The Qatar team will be led by the firm’s head of real estate and construction for the Middle East, Simon Green, and will officially open this month. It follows the firm’s move to larger office premises in Bahrain in early July.

Patrick Gearon, head of Bahrain office, said: ‘With the firm’s continuing expansion in the region, Qatar was the obvious choice for us. We maintain a long-term commitment to the Middle East region.’

Qatar is emerging as a serious competitor to Dubai as a prime Western-friendly legal hub and considered by many firms as an easier Launchpad into the Middle East. Backed by huge oil reserves, which have given the country the highest GDP per capita in the world and home to several large sovereign wealth funds, it is not hard to see the appeal. With the World Cup being held in Qatar in 2022 there has been a rush to improve infrastructure.
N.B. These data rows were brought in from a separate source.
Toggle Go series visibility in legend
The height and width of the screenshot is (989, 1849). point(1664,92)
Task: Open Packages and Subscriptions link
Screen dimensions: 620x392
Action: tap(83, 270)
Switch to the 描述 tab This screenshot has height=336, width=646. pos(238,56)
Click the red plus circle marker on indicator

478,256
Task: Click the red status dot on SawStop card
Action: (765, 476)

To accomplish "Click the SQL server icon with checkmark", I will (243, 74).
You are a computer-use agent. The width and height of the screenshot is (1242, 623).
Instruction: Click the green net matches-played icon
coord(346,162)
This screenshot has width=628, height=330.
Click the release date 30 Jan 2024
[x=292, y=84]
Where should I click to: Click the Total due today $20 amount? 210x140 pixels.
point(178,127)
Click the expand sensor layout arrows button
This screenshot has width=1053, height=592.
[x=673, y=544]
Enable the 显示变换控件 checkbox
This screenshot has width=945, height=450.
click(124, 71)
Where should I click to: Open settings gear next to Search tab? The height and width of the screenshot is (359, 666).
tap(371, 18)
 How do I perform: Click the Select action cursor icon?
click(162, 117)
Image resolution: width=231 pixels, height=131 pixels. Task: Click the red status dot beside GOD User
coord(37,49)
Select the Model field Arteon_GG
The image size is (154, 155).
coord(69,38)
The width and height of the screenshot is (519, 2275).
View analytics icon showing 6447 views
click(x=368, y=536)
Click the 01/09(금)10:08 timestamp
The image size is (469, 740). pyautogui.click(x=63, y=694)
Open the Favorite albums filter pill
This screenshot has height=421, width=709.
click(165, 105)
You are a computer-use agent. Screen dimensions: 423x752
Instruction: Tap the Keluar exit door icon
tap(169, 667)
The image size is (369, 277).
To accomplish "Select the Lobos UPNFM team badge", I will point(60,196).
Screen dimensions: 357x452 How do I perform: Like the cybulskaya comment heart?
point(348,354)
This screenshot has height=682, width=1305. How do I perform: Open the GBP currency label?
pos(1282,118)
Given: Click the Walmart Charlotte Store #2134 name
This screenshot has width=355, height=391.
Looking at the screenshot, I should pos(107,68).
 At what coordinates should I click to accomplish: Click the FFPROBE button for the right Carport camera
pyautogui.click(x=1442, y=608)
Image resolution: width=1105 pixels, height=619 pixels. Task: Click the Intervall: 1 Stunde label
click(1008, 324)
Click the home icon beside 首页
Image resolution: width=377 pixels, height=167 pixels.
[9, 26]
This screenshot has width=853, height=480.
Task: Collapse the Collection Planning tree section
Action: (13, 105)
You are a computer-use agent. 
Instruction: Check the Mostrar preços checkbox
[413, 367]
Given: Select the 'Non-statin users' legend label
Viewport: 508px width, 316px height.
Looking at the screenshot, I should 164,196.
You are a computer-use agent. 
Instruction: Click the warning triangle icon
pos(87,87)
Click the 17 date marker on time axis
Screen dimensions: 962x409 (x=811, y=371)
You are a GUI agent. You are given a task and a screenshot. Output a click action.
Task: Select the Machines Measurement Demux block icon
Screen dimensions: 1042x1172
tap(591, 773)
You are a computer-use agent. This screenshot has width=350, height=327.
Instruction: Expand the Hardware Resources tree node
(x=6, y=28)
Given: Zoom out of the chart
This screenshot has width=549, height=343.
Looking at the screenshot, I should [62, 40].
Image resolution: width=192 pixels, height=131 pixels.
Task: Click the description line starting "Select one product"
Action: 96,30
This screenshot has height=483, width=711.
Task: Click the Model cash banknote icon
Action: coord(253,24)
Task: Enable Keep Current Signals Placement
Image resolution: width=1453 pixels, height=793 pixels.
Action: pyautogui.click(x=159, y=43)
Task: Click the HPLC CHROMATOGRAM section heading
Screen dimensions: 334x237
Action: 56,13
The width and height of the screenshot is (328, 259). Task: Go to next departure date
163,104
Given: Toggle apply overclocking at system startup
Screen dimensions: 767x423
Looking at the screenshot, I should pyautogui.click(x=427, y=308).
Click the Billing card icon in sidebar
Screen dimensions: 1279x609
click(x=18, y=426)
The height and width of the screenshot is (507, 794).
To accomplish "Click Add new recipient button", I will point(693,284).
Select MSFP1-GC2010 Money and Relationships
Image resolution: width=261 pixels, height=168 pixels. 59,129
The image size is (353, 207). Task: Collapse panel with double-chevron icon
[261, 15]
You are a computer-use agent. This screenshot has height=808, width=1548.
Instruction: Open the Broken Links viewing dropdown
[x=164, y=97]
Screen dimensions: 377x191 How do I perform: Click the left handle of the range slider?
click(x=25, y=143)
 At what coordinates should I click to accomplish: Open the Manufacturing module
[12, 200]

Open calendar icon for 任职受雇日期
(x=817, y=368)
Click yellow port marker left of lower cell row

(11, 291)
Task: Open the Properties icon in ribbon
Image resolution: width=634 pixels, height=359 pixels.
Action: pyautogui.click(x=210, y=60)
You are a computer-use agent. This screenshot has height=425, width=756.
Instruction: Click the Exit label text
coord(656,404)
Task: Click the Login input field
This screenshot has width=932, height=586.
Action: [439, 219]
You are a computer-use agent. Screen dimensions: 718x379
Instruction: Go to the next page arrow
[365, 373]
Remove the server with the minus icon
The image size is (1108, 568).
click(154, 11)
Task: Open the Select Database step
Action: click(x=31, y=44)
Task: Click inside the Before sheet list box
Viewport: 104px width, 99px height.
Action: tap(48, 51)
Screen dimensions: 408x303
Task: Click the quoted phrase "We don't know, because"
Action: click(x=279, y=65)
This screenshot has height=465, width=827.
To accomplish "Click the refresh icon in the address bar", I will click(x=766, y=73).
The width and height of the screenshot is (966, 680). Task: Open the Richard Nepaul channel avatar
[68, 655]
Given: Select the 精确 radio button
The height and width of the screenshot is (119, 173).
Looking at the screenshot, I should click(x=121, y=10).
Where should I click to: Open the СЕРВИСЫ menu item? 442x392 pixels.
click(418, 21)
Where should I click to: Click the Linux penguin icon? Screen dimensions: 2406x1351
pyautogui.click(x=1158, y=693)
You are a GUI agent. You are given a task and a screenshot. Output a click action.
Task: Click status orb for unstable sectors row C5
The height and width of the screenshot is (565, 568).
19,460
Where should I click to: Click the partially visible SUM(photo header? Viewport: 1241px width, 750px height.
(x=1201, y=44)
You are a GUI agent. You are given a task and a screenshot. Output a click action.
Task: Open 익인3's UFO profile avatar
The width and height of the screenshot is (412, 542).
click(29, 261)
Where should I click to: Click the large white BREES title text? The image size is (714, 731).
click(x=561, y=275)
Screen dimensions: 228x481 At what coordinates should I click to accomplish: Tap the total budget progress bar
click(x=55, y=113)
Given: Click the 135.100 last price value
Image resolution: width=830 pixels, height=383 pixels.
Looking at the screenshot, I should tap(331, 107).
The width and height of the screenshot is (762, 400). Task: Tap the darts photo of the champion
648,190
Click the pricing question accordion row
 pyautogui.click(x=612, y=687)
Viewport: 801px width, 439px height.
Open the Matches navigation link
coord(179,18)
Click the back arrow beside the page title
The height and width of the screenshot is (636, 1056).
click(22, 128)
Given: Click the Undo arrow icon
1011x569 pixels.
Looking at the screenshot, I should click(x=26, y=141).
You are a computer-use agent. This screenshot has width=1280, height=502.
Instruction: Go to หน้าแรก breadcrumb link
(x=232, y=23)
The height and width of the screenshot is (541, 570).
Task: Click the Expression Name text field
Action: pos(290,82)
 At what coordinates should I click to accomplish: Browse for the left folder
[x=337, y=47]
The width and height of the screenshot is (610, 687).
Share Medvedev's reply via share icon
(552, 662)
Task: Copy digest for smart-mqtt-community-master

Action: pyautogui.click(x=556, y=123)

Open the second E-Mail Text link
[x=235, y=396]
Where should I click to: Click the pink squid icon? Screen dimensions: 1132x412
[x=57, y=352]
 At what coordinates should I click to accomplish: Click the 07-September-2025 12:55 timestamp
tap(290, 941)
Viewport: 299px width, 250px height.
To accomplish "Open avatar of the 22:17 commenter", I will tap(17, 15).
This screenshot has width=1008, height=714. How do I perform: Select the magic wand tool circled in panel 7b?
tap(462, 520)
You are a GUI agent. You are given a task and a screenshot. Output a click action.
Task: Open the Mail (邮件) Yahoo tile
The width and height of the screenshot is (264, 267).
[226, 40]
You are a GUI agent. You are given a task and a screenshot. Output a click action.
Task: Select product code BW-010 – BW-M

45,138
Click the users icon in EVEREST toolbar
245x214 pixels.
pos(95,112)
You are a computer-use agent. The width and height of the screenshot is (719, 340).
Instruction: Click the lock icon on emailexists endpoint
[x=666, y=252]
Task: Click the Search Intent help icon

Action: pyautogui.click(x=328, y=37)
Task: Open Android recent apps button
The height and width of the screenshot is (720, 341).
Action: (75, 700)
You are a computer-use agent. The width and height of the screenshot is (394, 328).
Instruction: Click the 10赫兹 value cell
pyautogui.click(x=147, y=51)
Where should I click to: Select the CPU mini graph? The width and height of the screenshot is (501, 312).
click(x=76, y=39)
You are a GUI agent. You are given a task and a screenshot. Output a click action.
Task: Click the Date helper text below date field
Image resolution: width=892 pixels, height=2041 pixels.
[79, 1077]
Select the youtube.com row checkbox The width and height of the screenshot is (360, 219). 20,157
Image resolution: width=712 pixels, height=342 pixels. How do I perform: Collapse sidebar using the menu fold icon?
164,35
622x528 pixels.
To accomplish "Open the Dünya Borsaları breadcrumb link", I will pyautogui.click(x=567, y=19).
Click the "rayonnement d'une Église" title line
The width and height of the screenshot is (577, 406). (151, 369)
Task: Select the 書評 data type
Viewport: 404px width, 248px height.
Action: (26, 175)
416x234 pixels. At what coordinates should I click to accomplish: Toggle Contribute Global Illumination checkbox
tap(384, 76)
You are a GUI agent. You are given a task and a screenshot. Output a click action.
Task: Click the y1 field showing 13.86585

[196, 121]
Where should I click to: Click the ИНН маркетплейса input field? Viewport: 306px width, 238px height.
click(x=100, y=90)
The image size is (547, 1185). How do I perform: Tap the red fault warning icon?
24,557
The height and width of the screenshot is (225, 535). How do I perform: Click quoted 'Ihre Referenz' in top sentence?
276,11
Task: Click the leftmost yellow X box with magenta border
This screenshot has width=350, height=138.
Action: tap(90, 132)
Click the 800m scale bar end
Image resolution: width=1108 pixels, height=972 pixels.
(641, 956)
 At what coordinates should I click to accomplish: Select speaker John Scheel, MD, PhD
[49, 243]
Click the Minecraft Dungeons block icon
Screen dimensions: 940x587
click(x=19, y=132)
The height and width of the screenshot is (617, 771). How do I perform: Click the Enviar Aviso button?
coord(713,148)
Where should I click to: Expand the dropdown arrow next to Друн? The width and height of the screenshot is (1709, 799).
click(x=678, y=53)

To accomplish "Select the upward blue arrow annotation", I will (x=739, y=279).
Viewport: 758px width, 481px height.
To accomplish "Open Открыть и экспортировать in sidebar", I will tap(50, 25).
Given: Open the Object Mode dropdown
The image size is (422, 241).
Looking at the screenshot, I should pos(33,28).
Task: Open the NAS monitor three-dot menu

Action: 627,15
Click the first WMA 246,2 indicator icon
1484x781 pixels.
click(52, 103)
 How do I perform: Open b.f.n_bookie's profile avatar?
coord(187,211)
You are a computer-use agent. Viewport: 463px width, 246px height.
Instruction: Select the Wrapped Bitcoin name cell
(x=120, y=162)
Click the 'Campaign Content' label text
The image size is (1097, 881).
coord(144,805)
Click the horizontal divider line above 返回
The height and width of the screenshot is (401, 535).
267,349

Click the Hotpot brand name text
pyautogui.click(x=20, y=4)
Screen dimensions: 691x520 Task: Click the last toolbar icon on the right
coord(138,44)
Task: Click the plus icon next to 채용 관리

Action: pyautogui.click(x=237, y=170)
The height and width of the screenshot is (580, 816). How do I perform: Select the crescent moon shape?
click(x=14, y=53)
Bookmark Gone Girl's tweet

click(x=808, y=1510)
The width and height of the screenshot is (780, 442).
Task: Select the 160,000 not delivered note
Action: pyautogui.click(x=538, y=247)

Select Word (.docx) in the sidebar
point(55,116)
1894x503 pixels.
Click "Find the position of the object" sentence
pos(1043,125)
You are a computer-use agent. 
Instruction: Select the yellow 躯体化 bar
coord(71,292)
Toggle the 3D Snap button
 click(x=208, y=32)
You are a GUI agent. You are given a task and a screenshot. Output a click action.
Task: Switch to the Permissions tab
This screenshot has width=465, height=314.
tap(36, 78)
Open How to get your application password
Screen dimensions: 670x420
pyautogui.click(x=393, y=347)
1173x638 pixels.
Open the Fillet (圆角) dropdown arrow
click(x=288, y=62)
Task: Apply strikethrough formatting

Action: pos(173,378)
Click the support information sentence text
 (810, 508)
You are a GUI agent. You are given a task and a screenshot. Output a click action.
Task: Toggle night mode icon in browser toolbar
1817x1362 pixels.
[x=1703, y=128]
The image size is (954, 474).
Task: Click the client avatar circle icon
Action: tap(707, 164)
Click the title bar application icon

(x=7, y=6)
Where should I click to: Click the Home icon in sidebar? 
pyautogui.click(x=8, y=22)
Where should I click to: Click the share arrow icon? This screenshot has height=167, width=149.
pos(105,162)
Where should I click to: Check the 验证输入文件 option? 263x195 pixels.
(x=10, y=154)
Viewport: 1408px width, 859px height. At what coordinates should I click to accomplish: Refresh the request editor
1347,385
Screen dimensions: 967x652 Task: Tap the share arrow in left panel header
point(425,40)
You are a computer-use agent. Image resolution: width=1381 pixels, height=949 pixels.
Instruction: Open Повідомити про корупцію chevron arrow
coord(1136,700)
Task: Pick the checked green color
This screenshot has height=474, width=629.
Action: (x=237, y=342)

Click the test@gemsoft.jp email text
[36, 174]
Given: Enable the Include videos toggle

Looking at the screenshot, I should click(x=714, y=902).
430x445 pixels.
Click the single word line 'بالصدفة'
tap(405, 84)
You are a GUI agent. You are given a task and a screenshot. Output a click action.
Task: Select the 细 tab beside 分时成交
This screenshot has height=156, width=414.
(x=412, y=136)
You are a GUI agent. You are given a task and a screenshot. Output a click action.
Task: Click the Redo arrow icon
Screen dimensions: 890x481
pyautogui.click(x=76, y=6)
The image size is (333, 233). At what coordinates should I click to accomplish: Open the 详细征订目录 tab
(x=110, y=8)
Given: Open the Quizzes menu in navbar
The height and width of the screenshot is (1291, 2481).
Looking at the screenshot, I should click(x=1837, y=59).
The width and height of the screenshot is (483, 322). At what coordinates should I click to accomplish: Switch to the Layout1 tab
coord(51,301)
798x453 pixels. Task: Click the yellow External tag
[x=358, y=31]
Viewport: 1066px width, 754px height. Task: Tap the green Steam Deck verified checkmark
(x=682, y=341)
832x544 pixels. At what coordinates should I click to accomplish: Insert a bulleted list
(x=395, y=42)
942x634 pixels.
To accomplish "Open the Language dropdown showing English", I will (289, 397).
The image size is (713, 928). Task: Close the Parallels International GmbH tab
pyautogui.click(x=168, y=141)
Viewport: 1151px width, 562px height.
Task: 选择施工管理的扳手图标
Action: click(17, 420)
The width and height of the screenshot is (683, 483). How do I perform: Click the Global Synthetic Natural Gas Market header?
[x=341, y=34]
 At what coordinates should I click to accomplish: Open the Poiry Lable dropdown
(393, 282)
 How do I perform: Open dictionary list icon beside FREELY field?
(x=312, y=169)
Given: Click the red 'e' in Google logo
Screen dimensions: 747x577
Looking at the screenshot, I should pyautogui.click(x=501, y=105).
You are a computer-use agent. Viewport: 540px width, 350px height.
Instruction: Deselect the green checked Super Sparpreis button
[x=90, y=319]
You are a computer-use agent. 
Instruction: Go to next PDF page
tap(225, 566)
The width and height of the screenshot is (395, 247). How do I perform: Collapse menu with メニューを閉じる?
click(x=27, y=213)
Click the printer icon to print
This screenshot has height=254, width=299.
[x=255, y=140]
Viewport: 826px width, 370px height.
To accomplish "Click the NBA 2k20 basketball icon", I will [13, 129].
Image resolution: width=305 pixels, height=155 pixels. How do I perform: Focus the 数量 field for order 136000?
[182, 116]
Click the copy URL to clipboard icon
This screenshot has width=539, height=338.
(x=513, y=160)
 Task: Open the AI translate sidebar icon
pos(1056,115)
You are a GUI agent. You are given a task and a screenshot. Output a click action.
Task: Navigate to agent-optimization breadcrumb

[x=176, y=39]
Finally, over in Kazakhstan, Dentons partner Joel Benjamin moved to CEE firm Kinstellar as part of a team of ten lawyers including debt and equity capital markets specialist Adlet Yerkinbayev who was made partner.

According to a Kinstellar statement, the new office ‘enhances the firm’s ability to meet client needs in emerging markets including, now, the resource-based economies of Central Asia’.

A former legacy SNR Denton partner, Benjamin has worked in Kazakhstan since 1993 and has also spent time at White & Case. Specialising in M&A, banking and capital market transactions, he will serve as managing partner in the new Almaty office.

Benjamin described the new venture as a ‘very attractive’ prospect, and said the firm intends to focus primarily on corporate work.

‘Dentons has taken a focus to become one of the mega firms in the world,’ he added. ‘That really was not for myself or Adlet [Yerkinbayev]. We didn’t see the benefits to us. This is much more attractive to us because the vision of Kinstellar and ours is very much aligned. We want to be independent with international quality and local counsel in this market. We enjoy that independence – it enables us to work on the highest quality deals.

‘We expect to get a lot of new clients – we have a reputation in the market. This increases our opportunity and enables us to work with other international firms without that fear that they’ll refer work to a competitor. In terms of mandates, we have a full pipeline at the moment that is following us.’

Newly merged entity Dentons has countered the loss of this team in Almaty with the launch of a satellite office in Kazakhstan’s capital, Astana, and will be headed by newly promoted partner and construction specialist Birzhan Zharasbayev.

Dariusz Oleszczuk, the firm’s Europe chief executive officer, said: ‘Kazakhstan is a rapidly growing economic hub in the CIS region, so strengthening our capabilities and presence in this country is of strategic importance to us.’

This move follows the firm’s decision to  close its Kuwait office in June, post the three-way merger of Salans, SNR Denton and Fraser Milner Casgrain to form Dentons earlier this year. Since then, managing partner of the now closed office Stuart Cavet has moved to the Abu Dhabi office, while corporate specialist Mary Ann Sharp works as a consultant in the Doha office. Two out of three associates within the Kuwait team are no longer at Dentons.

‘Following the closure of its office in Kuwait, Dentons can confirm that those lawyers who could and wished be re-assigned to other offices in the Middle East have now been,’ said a firm statement.